The fiasco may have just become public, but happened in 2002. A young man saw something no young man should ever have to see. He told an old man, a legend even then, who passed him along to his technical superior because he was no more clear on what to do than anyone else. And the superior engaged in allopathic triage, making the symptoms disappear without curing the disease, all in the hope that this would never be known. Primary was the protection of the Penn State football program.
Paterno won’t be prosecuted because he committed no crime. But his legendary career ended horribly, as allegedly did the virginity of young boys in the hands of Jerry Sandusky. There is no established protocol for how to handle a situation like this, and the question remains what Paterno should have done in 2002, once he knew what no one ever wants to know. The same question has to be asked of every person along the line.
Many believe, as I do, that there is no crime more horrific than one committed against a child. We demonize these criminals, and properly so. There is no word sufficiently bad to express the disgust of these animals. To have done nothing more than pass McQueary off to Curley may have been no crime, but it was also an inadequate response of a human being, not to mention a putative educator. No football game is more important. No friendship is more important.
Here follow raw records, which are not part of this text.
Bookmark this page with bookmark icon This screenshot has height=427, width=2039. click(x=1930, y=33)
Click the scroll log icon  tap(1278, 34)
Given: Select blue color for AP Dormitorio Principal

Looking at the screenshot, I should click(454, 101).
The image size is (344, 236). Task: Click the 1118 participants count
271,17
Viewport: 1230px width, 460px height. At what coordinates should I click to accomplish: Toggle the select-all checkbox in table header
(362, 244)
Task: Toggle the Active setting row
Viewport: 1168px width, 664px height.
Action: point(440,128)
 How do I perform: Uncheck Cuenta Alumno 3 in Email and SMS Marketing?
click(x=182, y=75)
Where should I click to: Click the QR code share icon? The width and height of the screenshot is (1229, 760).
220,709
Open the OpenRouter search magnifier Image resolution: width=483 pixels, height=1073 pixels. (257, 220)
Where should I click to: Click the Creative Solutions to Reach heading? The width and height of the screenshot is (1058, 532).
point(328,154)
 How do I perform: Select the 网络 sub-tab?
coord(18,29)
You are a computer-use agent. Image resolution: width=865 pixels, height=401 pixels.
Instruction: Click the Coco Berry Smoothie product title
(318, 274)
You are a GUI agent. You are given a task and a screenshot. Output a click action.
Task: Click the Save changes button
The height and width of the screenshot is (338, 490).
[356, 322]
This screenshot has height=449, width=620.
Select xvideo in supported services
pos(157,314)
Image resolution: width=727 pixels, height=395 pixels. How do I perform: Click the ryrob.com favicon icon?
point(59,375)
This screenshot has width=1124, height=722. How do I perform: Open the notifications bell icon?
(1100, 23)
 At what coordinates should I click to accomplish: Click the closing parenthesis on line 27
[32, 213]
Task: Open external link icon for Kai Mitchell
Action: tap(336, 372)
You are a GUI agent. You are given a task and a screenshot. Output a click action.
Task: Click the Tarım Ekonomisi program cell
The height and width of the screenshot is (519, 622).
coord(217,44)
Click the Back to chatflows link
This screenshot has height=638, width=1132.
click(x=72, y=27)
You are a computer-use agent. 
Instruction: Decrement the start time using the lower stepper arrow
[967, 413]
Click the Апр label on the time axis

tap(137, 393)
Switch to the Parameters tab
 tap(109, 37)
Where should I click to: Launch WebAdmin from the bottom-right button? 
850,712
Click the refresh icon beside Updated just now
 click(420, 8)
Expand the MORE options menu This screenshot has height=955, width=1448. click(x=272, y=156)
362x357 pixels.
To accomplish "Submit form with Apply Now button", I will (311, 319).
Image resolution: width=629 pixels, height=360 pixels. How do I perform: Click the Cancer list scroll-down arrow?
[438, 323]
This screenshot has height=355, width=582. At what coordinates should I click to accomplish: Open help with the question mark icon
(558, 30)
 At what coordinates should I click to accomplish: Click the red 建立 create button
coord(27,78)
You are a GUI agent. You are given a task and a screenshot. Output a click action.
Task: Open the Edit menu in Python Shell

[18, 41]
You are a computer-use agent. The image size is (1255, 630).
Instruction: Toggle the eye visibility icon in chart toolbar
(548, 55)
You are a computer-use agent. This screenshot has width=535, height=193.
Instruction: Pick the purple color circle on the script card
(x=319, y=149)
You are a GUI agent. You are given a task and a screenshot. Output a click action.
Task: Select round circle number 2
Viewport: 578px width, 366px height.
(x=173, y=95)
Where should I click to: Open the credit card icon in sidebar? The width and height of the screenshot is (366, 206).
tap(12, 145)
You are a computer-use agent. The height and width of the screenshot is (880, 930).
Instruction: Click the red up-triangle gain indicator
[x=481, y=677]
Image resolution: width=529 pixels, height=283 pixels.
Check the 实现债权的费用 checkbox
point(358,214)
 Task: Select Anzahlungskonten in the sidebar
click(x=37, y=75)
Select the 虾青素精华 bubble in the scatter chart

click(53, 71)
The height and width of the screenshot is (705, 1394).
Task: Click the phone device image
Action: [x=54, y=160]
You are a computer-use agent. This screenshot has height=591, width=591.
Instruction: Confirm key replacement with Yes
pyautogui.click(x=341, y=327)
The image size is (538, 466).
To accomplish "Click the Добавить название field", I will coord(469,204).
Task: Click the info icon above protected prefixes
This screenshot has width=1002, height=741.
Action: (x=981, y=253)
There is no hiding from Jerry Sandusky anally raping a young boy.
There must be a protocol, a path, that is clear and known to anyone claiming membership in this race. You do not turn your head away from a child being raped. Not even if you’re Joe Paterno. And not even if you’re Mike McQueary. No, it’s not a violation of the laws of the Commonwealth of Pennsylvania. It is a violation of our obligation as human beings. That’s a damn good reason to lose a job. Immediately.
I like football. There is no game important enough to ignore that these men knew about Jerry Sandusky’s raping a young boy and did not do everything in their power to stop it and him. Joe Paterno no longer has a choice. Mike McQueary does. Where will he be on Saturday?